Mentoring for a New World

Mentoring relationships can change lives. But does mentoring always have to follow the same pattern? What we need to learn and how we can best learn it changes throughout our lives, and often we find ourselves challenged in very different ways at the same time.

Although there is much to be said for the lifelong bonds that can form when a seasoned professional takes a young person under his or her wing, the younger generations also can mentor their elders. I believe everyone has something to offer and something to learn. Moreover, some people might benefit more from a series of mentors. At one age, we might need a mentor to build our confidence and help with how we present ourselves while later it might be a good thinker who can help us consider all the angles as we make big decisions. At various times, we may need one mentor to help us master a discipline or profession, another who has connections that will help us identify and get selected for opportunities, and another who helps us see the big picture. Some of us may need mentors to help us with relatively small and peripheral but still important area of our careers.

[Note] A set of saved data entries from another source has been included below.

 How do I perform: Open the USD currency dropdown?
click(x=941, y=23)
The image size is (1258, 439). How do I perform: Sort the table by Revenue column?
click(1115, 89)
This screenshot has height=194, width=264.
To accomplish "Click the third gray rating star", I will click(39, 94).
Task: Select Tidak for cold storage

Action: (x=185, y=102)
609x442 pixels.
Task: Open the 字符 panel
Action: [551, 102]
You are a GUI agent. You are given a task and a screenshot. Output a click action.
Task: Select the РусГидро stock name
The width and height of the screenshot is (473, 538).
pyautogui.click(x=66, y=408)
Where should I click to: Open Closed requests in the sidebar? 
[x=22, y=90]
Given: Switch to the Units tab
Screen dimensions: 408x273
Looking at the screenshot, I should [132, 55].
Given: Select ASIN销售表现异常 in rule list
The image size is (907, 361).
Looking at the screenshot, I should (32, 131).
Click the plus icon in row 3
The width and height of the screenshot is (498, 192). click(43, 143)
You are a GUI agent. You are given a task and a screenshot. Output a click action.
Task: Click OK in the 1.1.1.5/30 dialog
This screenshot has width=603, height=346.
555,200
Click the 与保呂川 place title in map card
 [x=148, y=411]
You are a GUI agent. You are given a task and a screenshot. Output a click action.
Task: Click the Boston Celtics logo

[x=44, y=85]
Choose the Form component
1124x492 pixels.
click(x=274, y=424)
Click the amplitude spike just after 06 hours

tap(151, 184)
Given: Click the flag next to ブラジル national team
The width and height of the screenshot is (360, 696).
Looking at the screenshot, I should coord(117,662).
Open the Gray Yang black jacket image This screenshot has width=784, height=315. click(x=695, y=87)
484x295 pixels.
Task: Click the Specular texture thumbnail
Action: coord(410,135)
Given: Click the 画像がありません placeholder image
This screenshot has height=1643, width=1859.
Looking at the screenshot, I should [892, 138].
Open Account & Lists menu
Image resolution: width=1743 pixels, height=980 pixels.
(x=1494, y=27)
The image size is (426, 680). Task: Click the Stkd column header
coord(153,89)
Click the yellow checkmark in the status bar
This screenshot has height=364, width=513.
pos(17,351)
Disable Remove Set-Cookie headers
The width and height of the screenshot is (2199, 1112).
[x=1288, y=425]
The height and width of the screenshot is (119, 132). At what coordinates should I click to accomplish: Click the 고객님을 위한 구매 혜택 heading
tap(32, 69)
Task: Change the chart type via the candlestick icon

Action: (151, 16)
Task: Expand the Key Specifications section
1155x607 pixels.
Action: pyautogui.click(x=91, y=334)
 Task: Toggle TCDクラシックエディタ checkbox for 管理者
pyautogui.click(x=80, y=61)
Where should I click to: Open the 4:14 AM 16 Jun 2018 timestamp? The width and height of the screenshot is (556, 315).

Imagine an engineer, She works in casual clothes every day but may need someone with good fashion sense to help her look good for a professional presentation and someone else to give her tips for presenting. She may also need a mentor who helps her step out of her comfort zone in an area like writing for publication. She may need a mentor who helps her make her way when she is the only young person or the only female on a project team and another who helps her when the time comes to become a team leader—or to make the transition into upper management. She may need a mentor when she has her first child—someone who is an expert at balancing work and mothering or someone who is the kind of mother she wants to be.

No single individual could provide all those mentoring relationships.